Hello, Lovely Miss V. Yes, there has been some breathing room of late, and I have been trying to take as much advantage of it as I can. Thank you so much for checking in on me. I won't say that I don't still struggle, but in between the less frequent struggle-type days, I have a lot of good time.

SH (so happy to see you again, by the way!) I've still been thinking about MR's thought about weaving a basket deep enough and I guess it's still not getting through to me as well as I'd like. Like I said, I think that it is the enemy part of the story. That said, maybe it all comes back to the part where My own thoughts may well be my worst enemy. I need to go back and look at it from that perspective. Maybe that's what you were getting at.

I had a wonderful talk with my close out of state friend yesterday. We had a lot of catching up to do., as we haven't talked since July, and it as just so good to speak with her again. She has given me invaluable support throughout this whole process, and she has a lot of really valuable insight that I do appreciate hearing. She makes me recognize a lot of things in what has been happening. In fact, she was the person who recommended that I see a grief counselor, and that was the single best thing I've done for myself this past year.

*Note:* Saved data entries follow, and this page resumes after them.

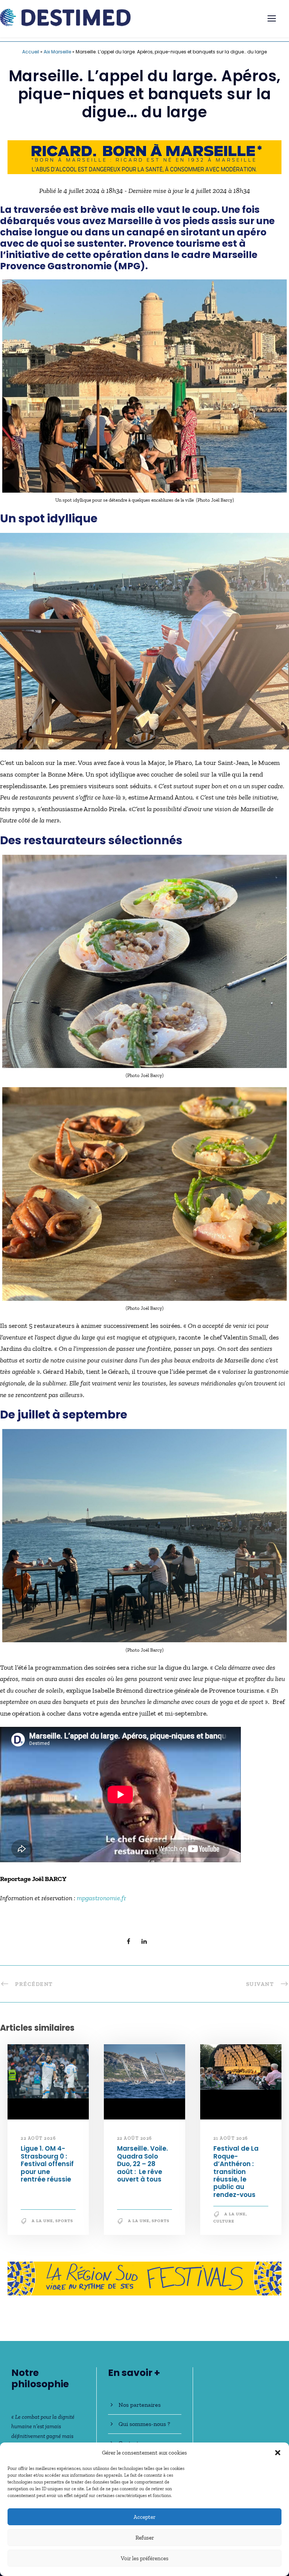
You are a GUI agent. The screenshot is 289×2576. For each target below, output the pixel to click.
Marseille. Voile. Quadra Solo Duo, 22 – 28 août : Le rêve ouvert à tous (142, 2164)
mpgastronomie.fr (100, 1898)
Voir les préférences (145, 2558)
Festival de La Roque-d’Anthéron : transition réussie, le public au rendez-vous (236, 2171)
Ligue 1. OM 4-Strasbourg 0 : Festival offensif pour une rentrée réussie (47, 2164)
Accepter (144, 2517)
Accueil (30, 52)
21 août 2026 (230, 2138)
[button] (277, 2452)
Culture (223, 2221)
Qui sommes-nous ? (144, 2423)
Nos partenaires (140, 2404)
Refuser (144, 2537)
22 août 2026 (38, 2138)
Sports (64, 2220)
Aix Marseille (57, 52)
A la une (42, 2220)
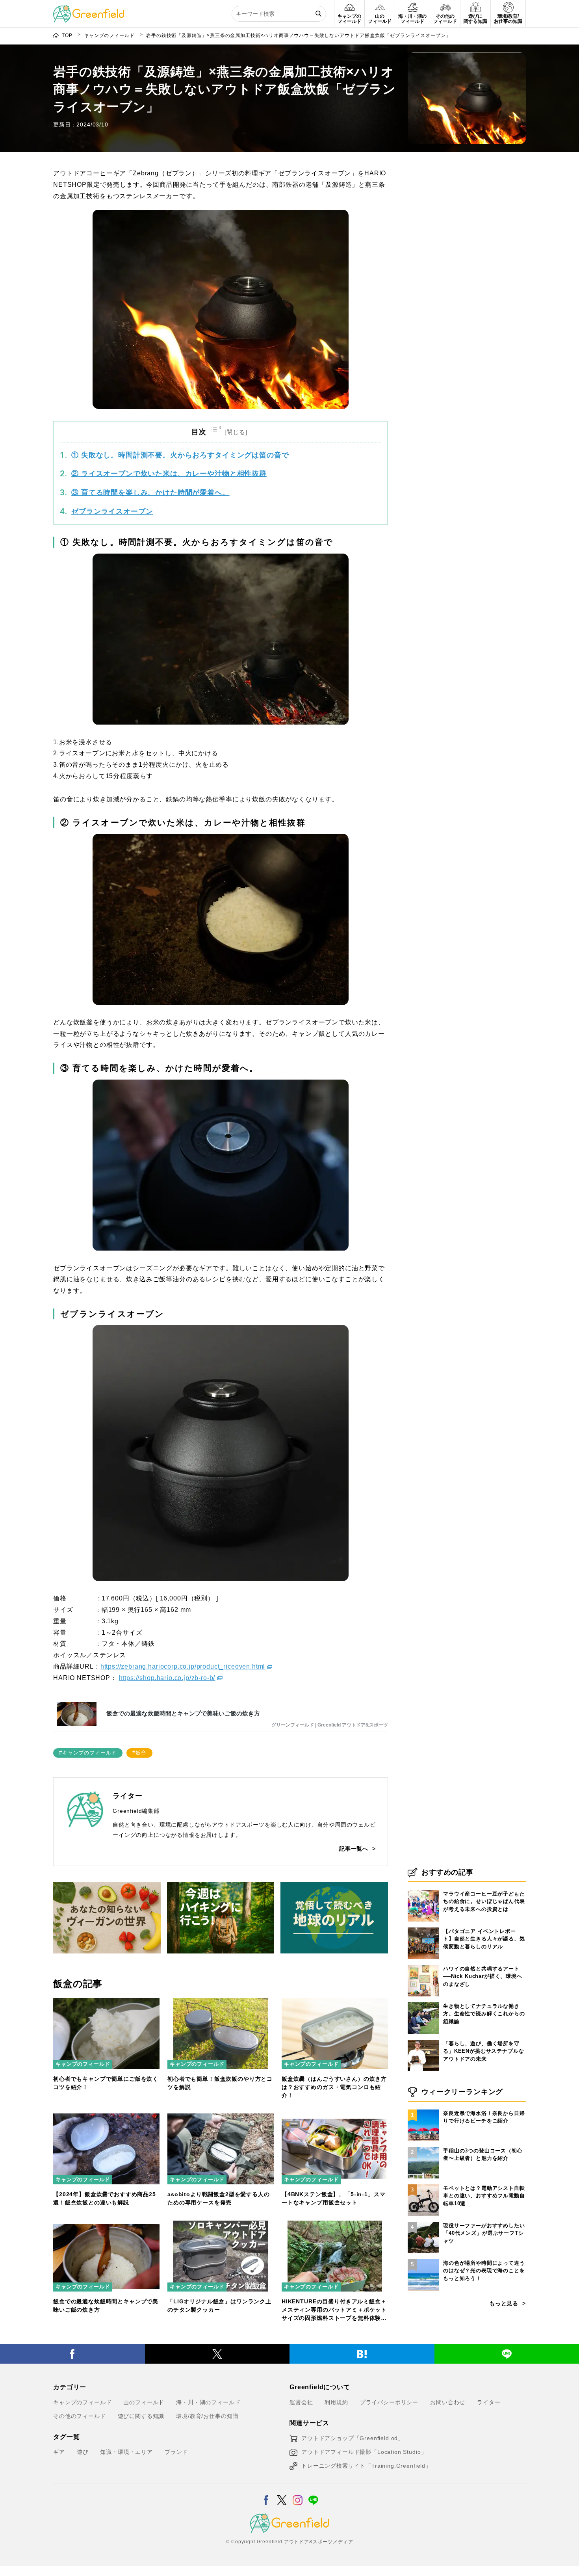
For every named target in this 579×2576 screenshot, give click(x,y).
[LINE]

I've continued to work on my Taj Ma(chicken)Hal project, and it's been slowly coming along, with strong emphasis on the "slowly" part. My motivation has been lacking of late, but I keep plugging away at it. Slow progress is still progress, by any definition. I have 2 walls standing, a third almost ready to go up,and the fourth is all cut and laid out. One of the more time-consuming aspects of this whole project has been covering the whole outside of the frame with 1/2" hardware cloth. Slow, slow, slow! That, and the fact that I'm over-building it... wink

I want this building to last a long time, be one that I can add onto eventually, and one that I could potentially convert from a roofed 10x12 chicken run with open walls to a completely enclosed building, should I ever choose to do so. For instance, I could convert it into a small goat barn, a milking parlor, a tool shed, or even a greenhouse. The sky's kind of the limit if it's built well enough the first time. Anyway, I am the tortoise in this race. I will get there... eventually. : ) winter is approaching rapidly, though!

I've done most of the work on my own, but I take help where and when I can. My father helped me when I went on the trip to buy and transport all the lumber, both my parents helped me raise the first wall after I framed it and L-friend and I got the hardware cloth attached. L-friend has helped me with the hardware cloth on the second wall, too, and is on board to do that for the other walls,, and h-friend has offered to help me next week with whatever needs to be done. Yeah!

Today, a distant neighbor who owns a little antique shop stopped by out of the blue while I was out working and brought me a Christmas gift!!! It was two vintage (maybe1920's, by the looks of them?) handmade pipe cleaner ornaments. I can't say enough how much it means to me to be cared about by so many people in my little community. I love that people feel comfortable enough to drop by spontaneously (strangely, STBXWH really didn't like it).

I have always believed that putting down roots matters, and I just want to let my roots grow deeper and deeper here. STBXWH dissed my house and the people in this community as being beneath him, but he could neither see nor feel the arms that were open and ready to welcome us both here. I feel them and this is my home. Every day I am grateful for my little farm and my land and the people around me.